►

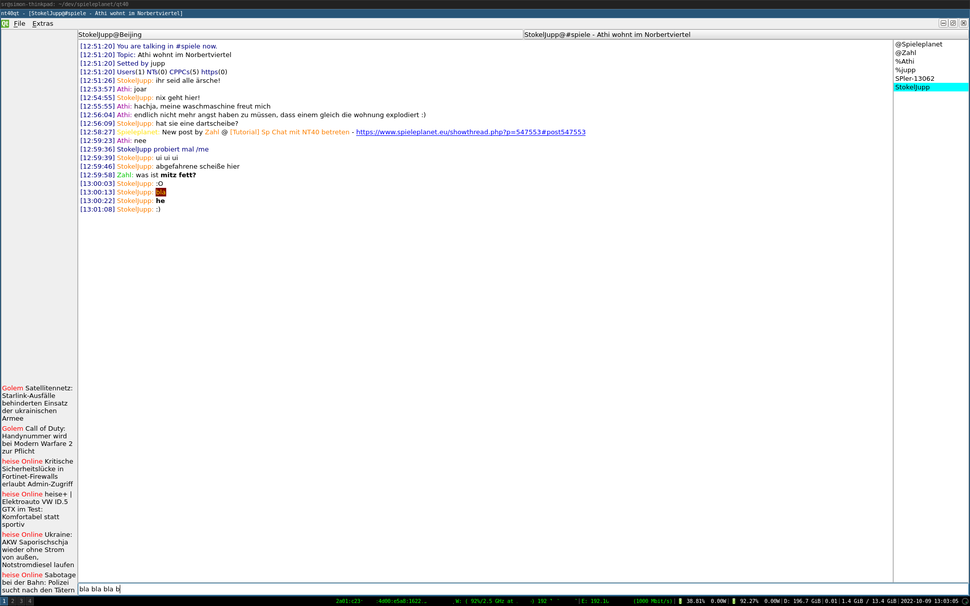
Task: Close the #spiele chat subwindow
Action: pyautogui.click(x=963, y=23)
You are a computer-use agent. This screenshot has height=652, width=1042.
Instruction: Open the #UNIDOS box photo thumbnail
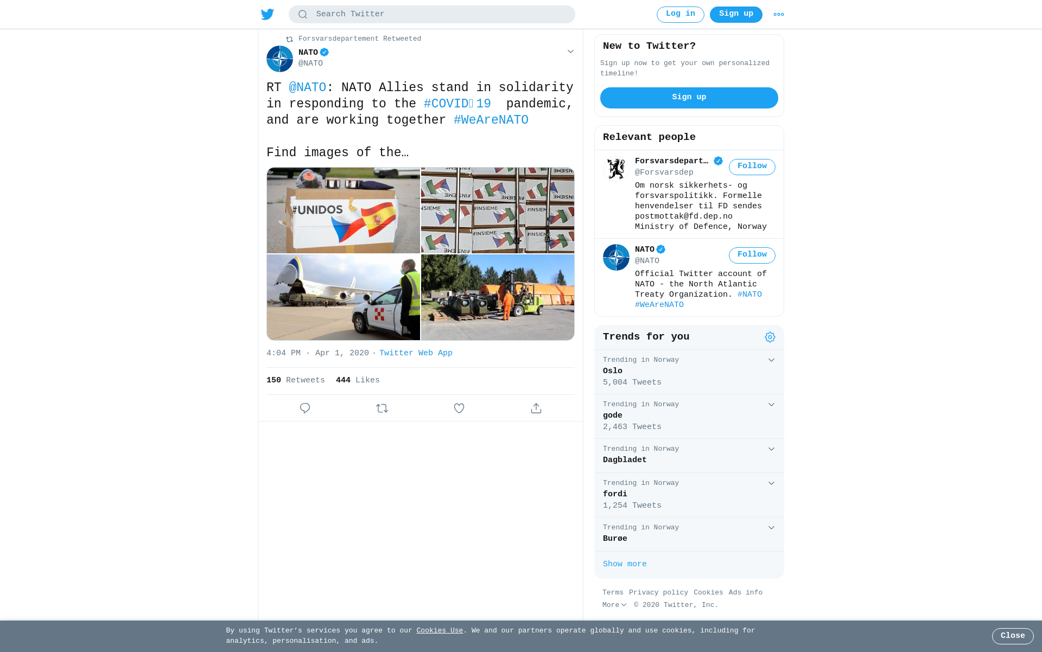(343, 210)
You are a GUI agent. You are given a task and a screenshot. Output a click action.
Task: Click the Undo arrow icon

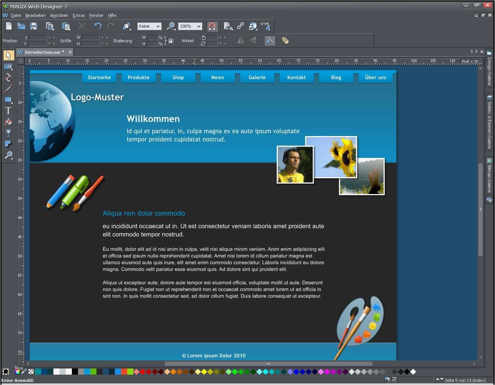98,26
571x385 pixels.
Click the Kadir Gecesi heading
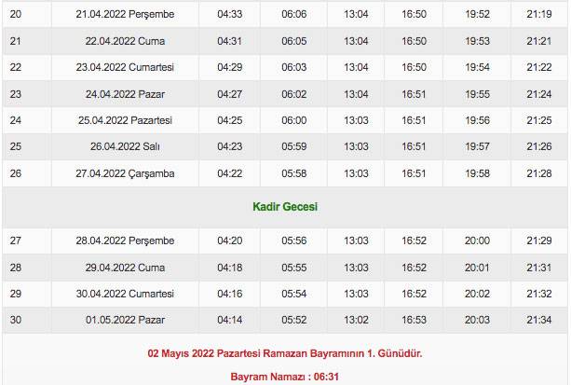[285, 207]
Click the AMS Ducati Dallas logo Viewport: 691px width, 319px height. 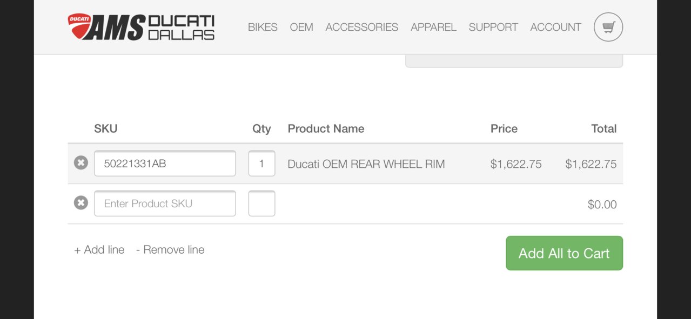pos(142,27)
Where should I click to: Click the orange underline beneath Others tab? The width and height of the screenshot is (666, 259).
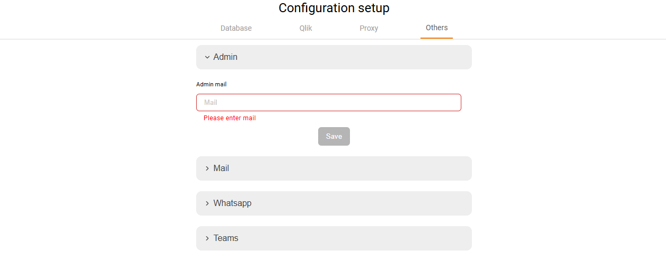(x=436, y=38)
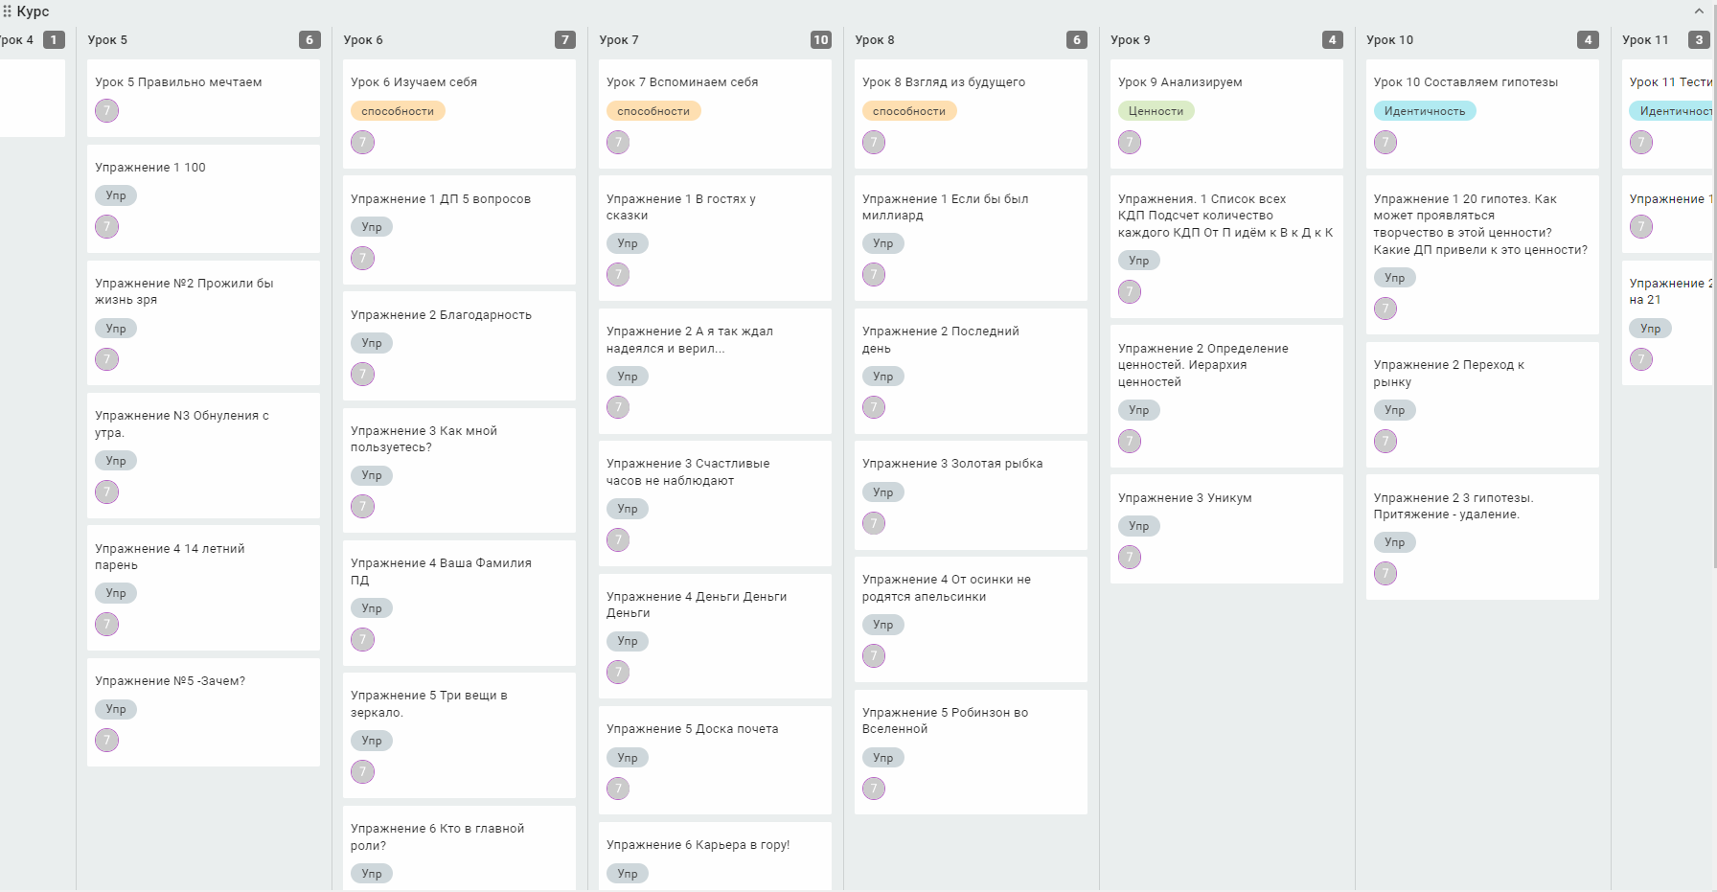1717x892 pixels.
Task: Click the green Ценности tag
Action: point(1156,111)
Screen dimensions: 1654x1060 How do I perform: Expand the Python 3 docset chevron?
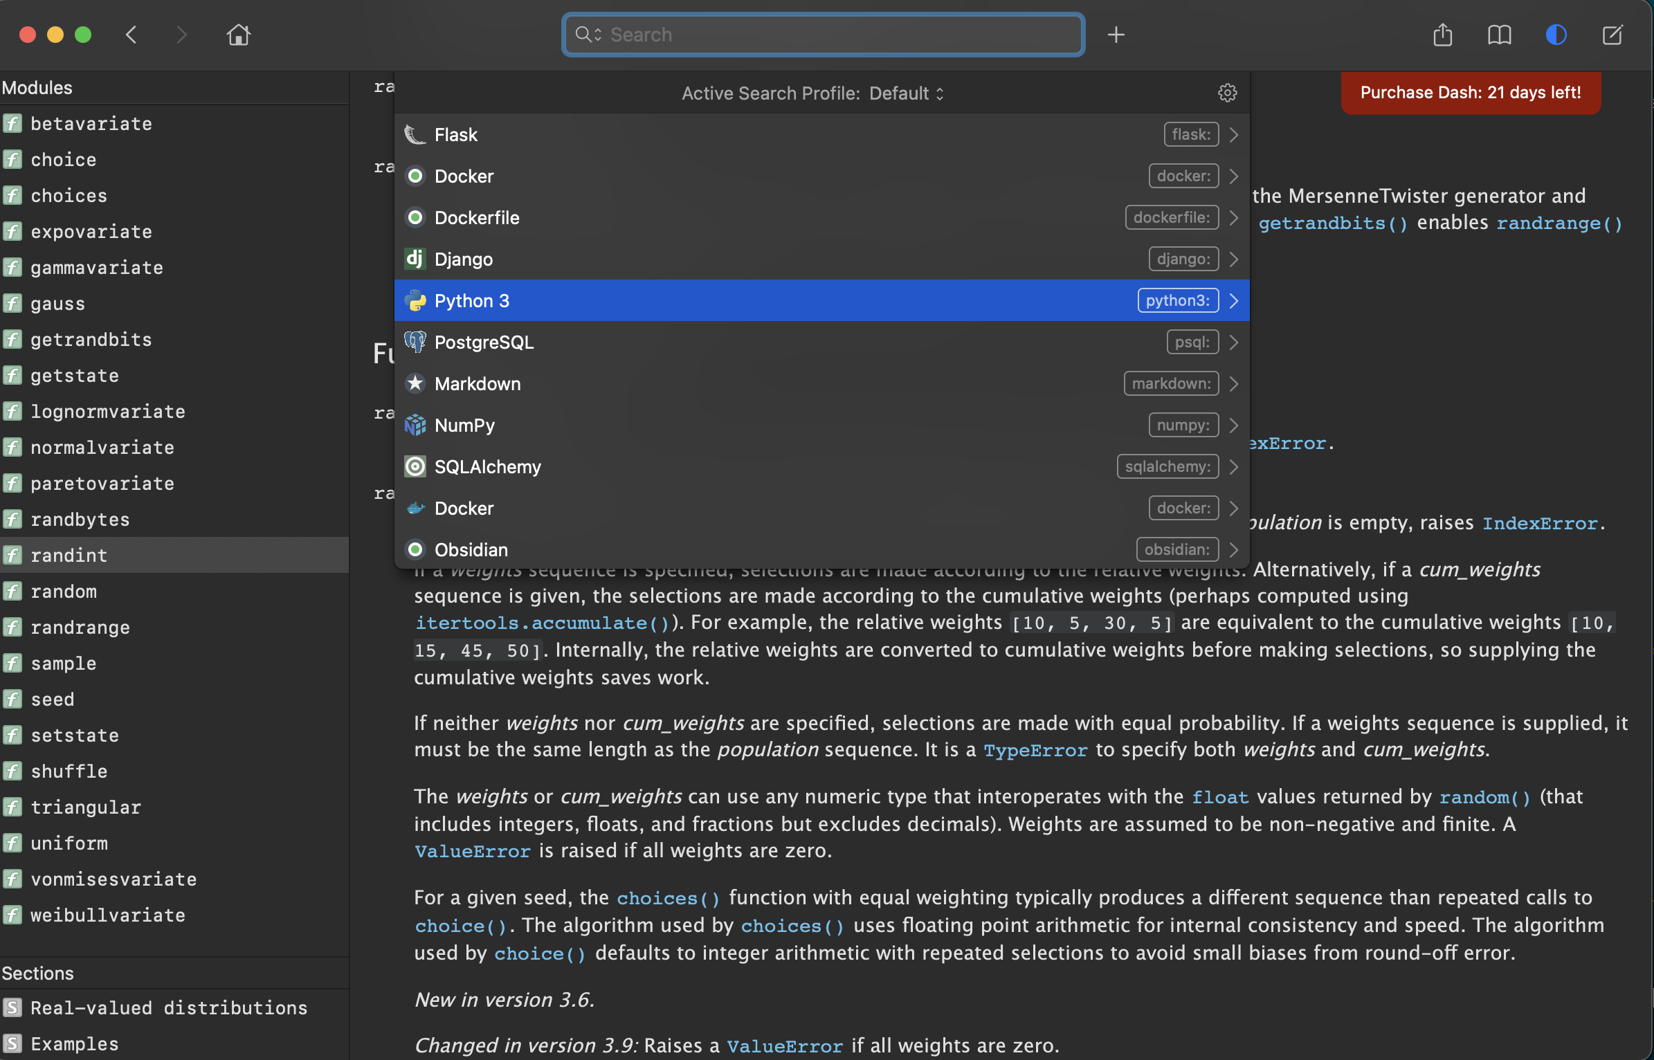tap(1234, 301)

◄

▸ **Challenge**
Please repeat the items starting at the line containing "Screen dimensions: 1654x1060" and ending with the last item, substituting "arrow" for "chevron" and changing nothing else. Leave the pictures out.

▸ **Right answer**
Screen dimensions: 1654x1060 How do I perform: Expand the Python 3 docset arrow?
tap(1234, 301)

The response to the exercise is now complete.